**Problems to solve:**
(1) Retype the passage of the film review post from "pre-game: new year, old" to "their own good." word for word.
(2) In the film review post, list every label that opens a line and is followed by a colon.

**Given text:**
* * * * * * * * *
[upon every return from an excursion into the darkest corners of basement storage, where lie untold horrors and boundless treasure, contributing writer and famed urban explorer marrrrrrr celebrates with a casual feast for one and a biographic movie about the tireless discoverers that came before. this is Midnight Movies.]
film: The Lost City of Z (2016)
food: the ol’ standby. (salmon/bell peppers ramen)
pre-game: new year, old stories. biographical drama about a british explorer’s repeated and failed attempts to locate a city in the middle of the amazon jungle. got raves in the notices, but mostly overlooked at the box office. tom holland co-stars for people looking for a spooderman fix. avail rn for primers.
post-game: some films, like The Lost City of Z — James Gray’s biographical drama about explorer Percy Fawcett, are a little too romantic for their own good.
by “romantic” i don’t mean in film genre about human coupling (though there are several scenes showcasing the tender intimacy between Fawcett (Charlie Hunnam) and wife Nina (Sienna Miller)), but in the artistic and philosophic sense. instead of opting for pure verisimilitude, the filmmakers bend the narrative around evoking what they imagine as Fawcett’s unbridled passion for exploring the jungles of south america. ironically, a more realistic approach might’ve worked even better.
* * * * * * * * *
Target pointing data
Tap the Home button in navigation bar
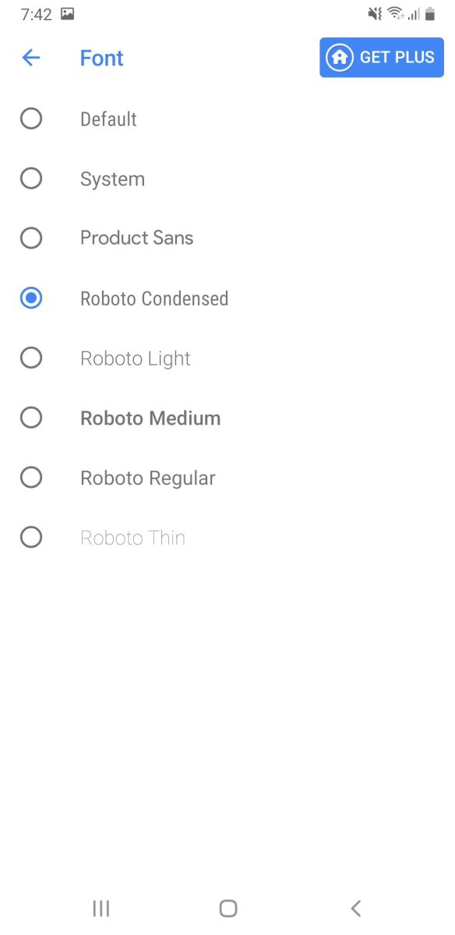point(227,908)
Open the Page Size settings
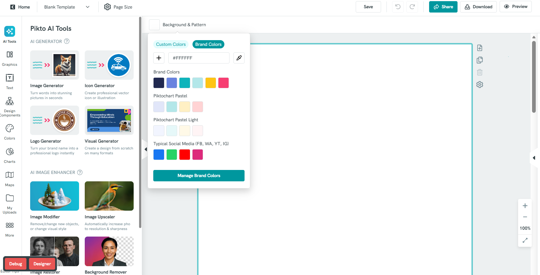Image resolution: width=540 pixels, height=275 pixels. click(118, 7)
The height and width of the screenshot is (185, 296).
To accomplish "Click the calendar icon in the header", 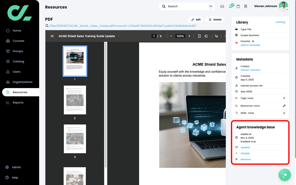I will (x=238, y=6).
* * * * * * * * *
**Answer set:**
(1)
pre-game: new year, old stories. biographical drama about a british explorer’s repeated and failed attempts to locate a city in the middle of the amazon jungle. got raves in the notices, but mostly overlooked at the box office. tom holland co-stars for people looking for a spooderman fix. avail rn for primers.
post-game: some films, like The Lost City of Z — James Gray’s biographical drama about explorer Percy Fawcett, are a little too romantic for their own good.

(2) film, food, pre-game, post-game